Exercise tasks:
1/ In the article on Skewes's number below, who was Skewes's research supervisor?
2/ Write the next part of the article on Skewes's number, picking up after its final sentence about Lehman's 1966 result.

Text for analysis:
————
= Skewes's number =

Unsolved problem in mathematics: What is the smallest Skewes's number?

Large number used in number theory

In number theory, Skewes's number is the smallest natural number $x$ for which the prime-counting function $\pi(x)$ exceeds the logarithmic integral function $\operatorname{li}(x).$ It is named for the South African mathematician Stanley Skewes who first computed an upper bound on its value.

The exact value of Skewes's number is still not known, but it is known that there is a crossing between $\pi(x) < \operatorname{li}(x)$ and $\pi(x) > \operatorname{li}(x)$ near $e^{727.95133} \approx 1.3972 \times 10^{316}.$ It is not known whether this is the smallest crossing.

The name is sometimes also applied to either of the large number bounds which Skewes found.

==Skewes's bounds==
Although nobody has ever found a value of $x$ for which $\pi(x) > \operatorname{li}(x),$ Skewes's research supervisor J.E. Littlewood had proved in Littlewood (1914) that there is such a number (and so, a first such number); and indeed found that the sign of the difference $\pi(x) - \operatorname{li}(x)$ changes infinitely many times. Littlewood's proof did not, however, exhibit a concrete such number $x$, nor did it even give any bounds on the value.

Skewes's task was to make Littlewood's existence proof effective: exhibit some concrete upper bound for the first sign change. According to Georg Kreisel, this was not considered obvious even in principle at the time.

Skewes (1933) proved that, assuming that the Riemann hypothesis is true, there exists a number $x$ violating $\pi(x) < \operatorname{li}(x),$ below
$e^{e^{e^{79}}}<10^{10^{10^{34}}}.$

Without assuming the Riemann hypothesis, Skewes (1955) later proved that there exists a value of $x$ below
$e^{e^{e^{e^{7.705}}}}<10^{10^{10^{964}}}.$
==More recent bounds==
These upper bounds have since been reduced considerably by using large-scale computer calculations of zeros of the Riemann zeta function. The first estimate for the actual value of a crossover point was given by Lehman (1966), who showed that somewhere between $1.53\times 10^{1165}$ and $1.65\times 10^{1165}$ there are more than $10^{500}$ consecutive integers $x$ with $\pi(x) > \operatorname{li}(x)$.
————
Excerpted records:
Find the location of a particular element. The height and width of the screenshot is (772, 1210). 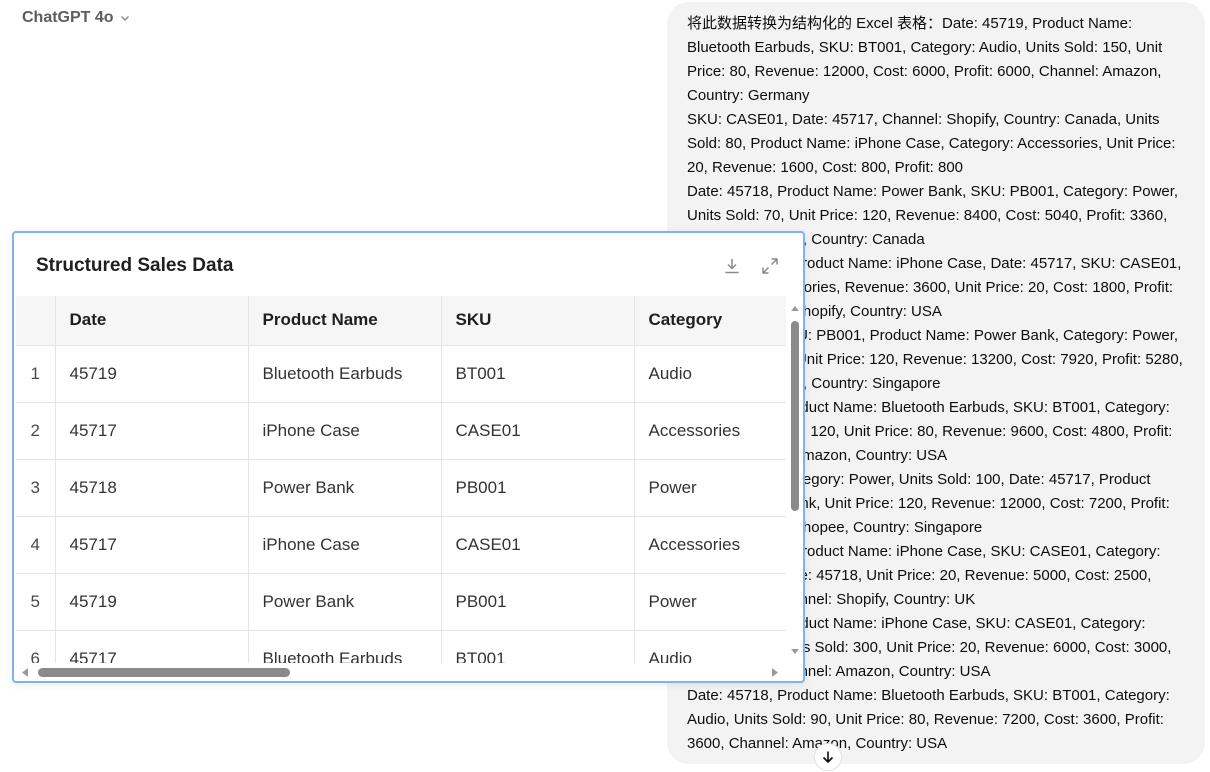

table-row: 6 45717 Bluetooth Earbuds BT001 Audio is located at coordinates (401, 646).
————
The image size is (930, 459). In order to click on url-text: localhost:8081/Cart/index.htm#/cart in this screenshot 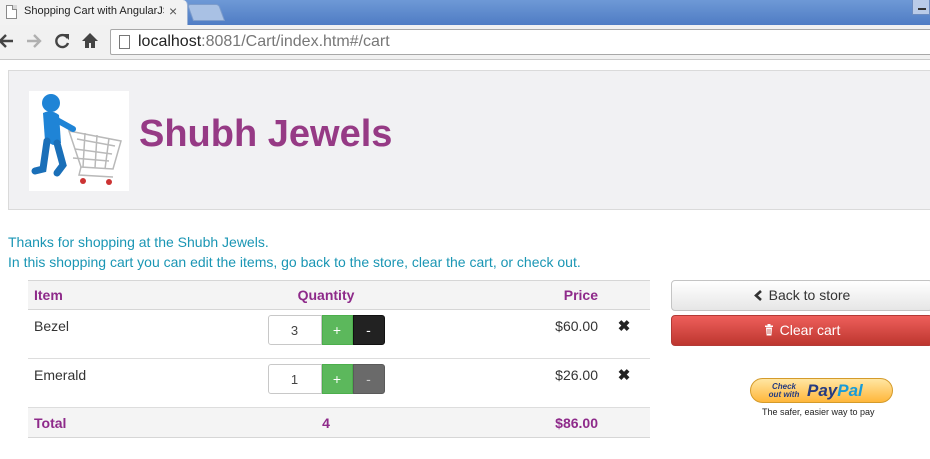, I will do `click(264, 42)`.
————
Numbered answers:
1/ J.E. Littlewood

2/
Without assuming the Riemann hypothesis, te Riele (1987) proved an upper bound of $7\times 10^{370}$. A better estimate was $1.39822\times 10^{316}$ discovered by Bays & Hudson (2000), who showed there are at least $10^{153}$ consecutive integers somewhere near this value where $\pi(x) > \operatorname{li}(x)$. Bays and Hudson found a few much smaller values of $x$ where $\pi(x)$ gets close to $\operatorname{li}(x)$; the possibility that there are crossover points near these values does not seem to have been definitely ruled out yet, though computer calculations suggest they are unlikely to exist. Chao & Plymen (2010) gave a small improvement and correction to the result of Bays and Hudson. Saouter & Demichel (2010) found a smaller interval for a crossing, which was slightly improved by Zegowitz (2010). The same source shows that there exists a number $x$ violating $\pi(x) < \operatorname{li}(x),$ below $e^{727.9513468} \approx 1.397182 \times 10^{316}$. This can be reduced to $e^{727.9513386} \approx 1.397171 \times 10^{316}$ assuming the Riemann hypothesis. Stoll & Demichel (2011) conducted an analysis with up to 2×10^11 complex zeros which gives computational evidence that a crossover may exist near $1.397162914 \times 10^{316}$.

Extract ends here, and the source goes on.